你還愛他,是不是?不然,剛才你不會為他擋那一刀。
只是,他是王,又怎能待你如一?
凝向昏睡著的女子,他嘴角勾起絲笑,玉致抱著璇璣,正好迎上白戰楓的目光,他明明在笑,眉宇間卻是悲涼到滄桑,她心頭猛地一顫。

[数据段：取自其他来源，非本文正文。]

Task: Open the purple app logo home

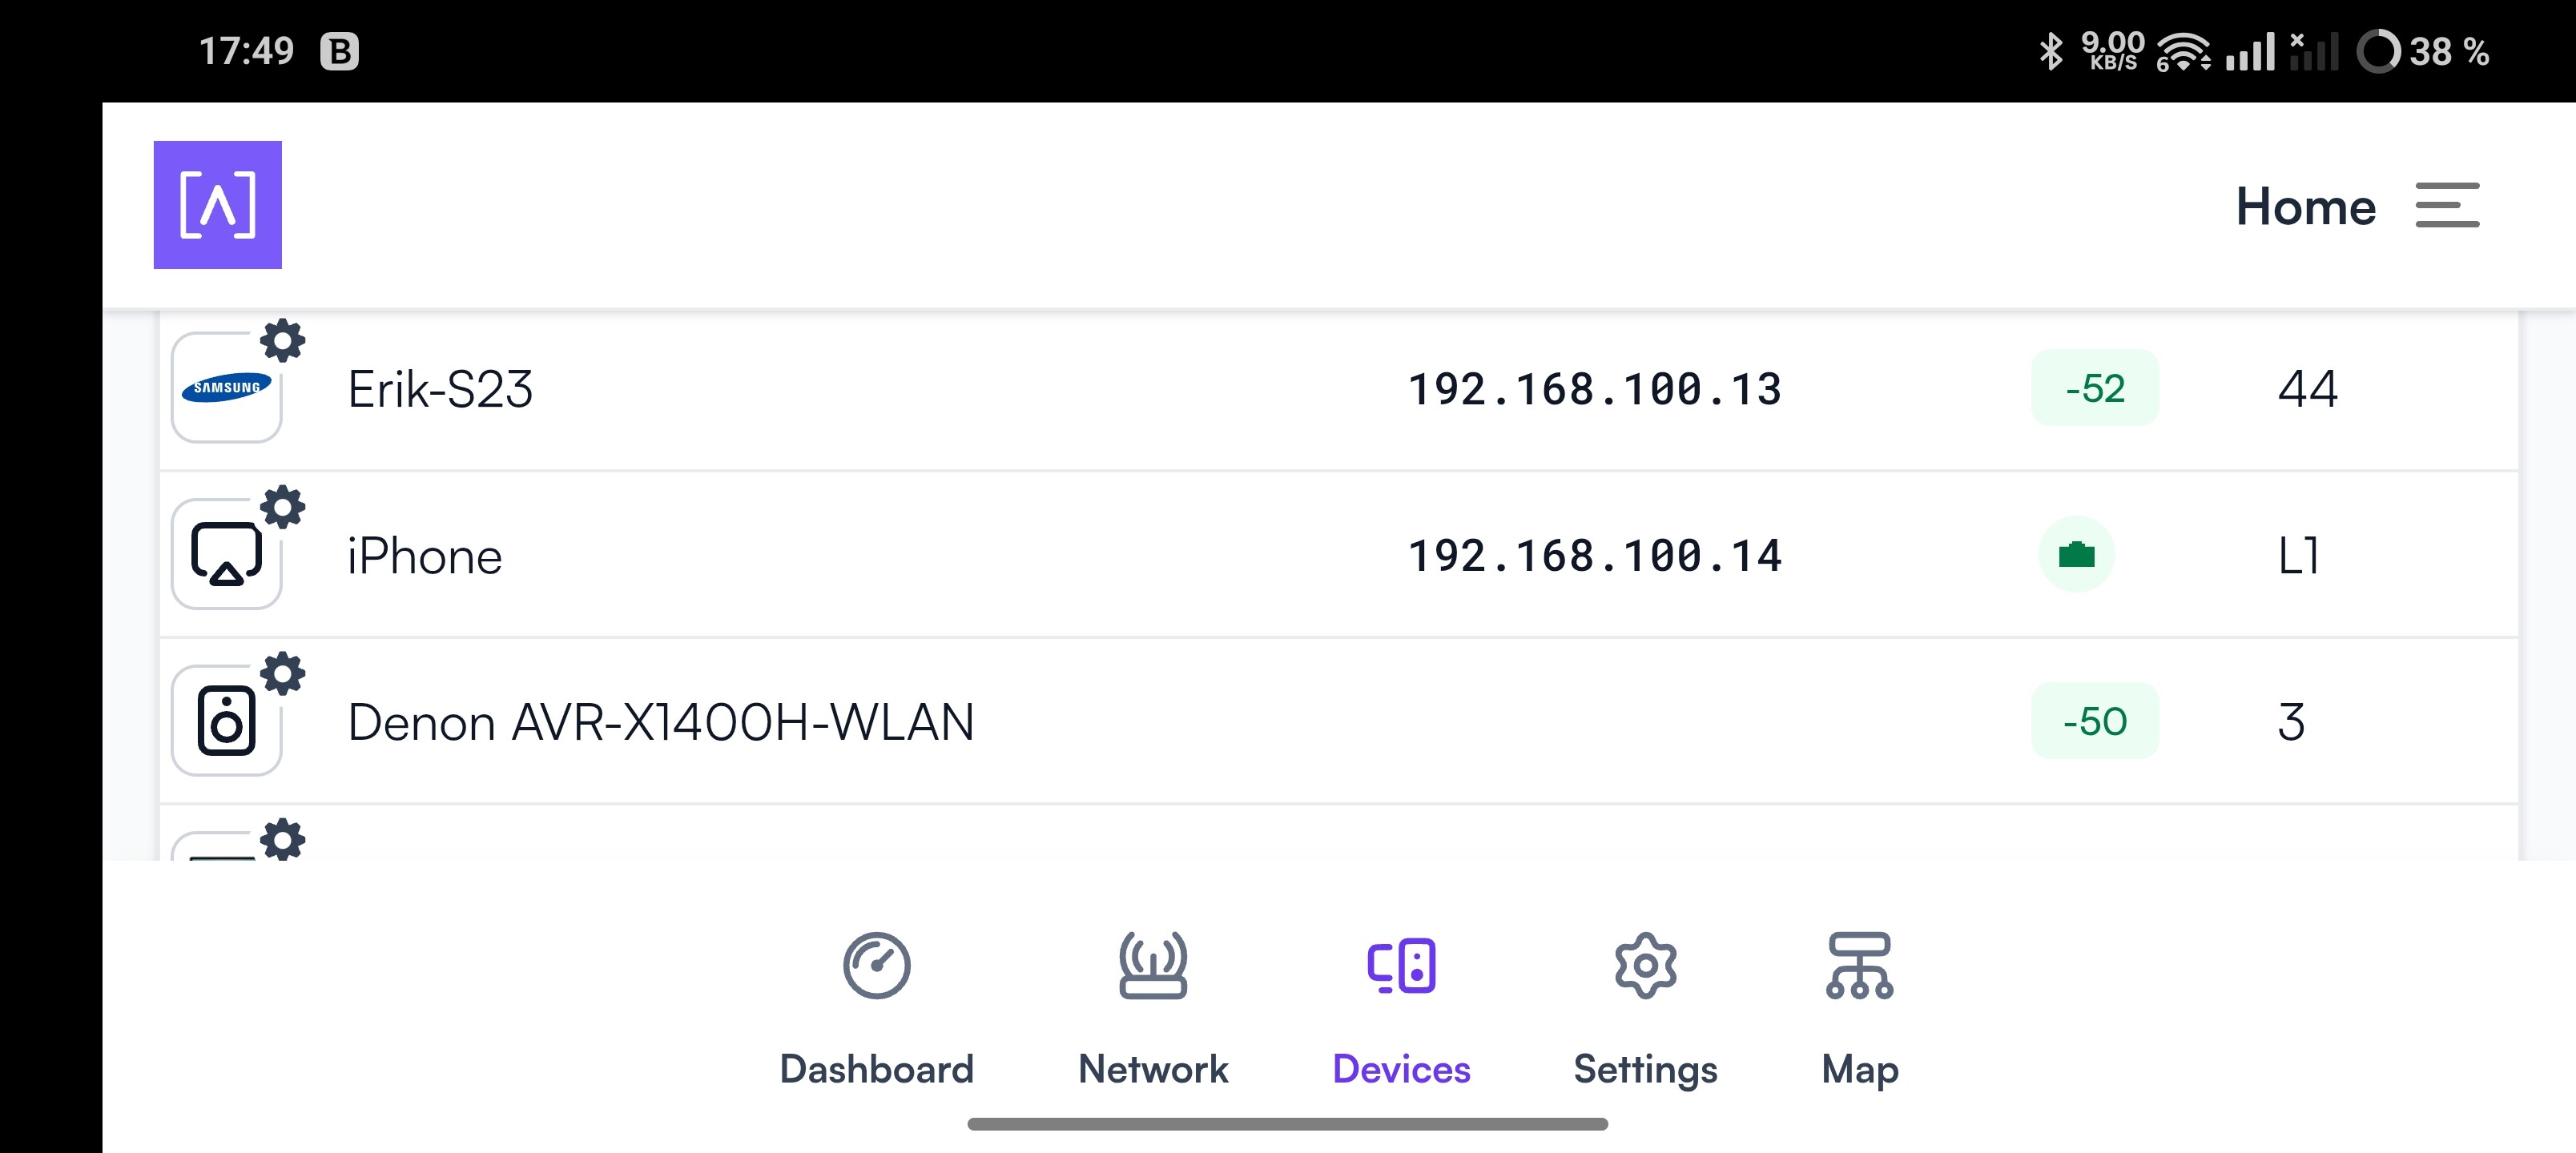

白戰楓看了地上屍首一眼......這人既敢在這樣的情況下行刺,可見是死士,是以父親也並無留活口。與那天的黑衣人只怕脫不了關係,她被捉,只因,她伴著的是皇帝,這世上,要殺皇帝的人太多......握緊手中的劍,他凝眉看向龍非離。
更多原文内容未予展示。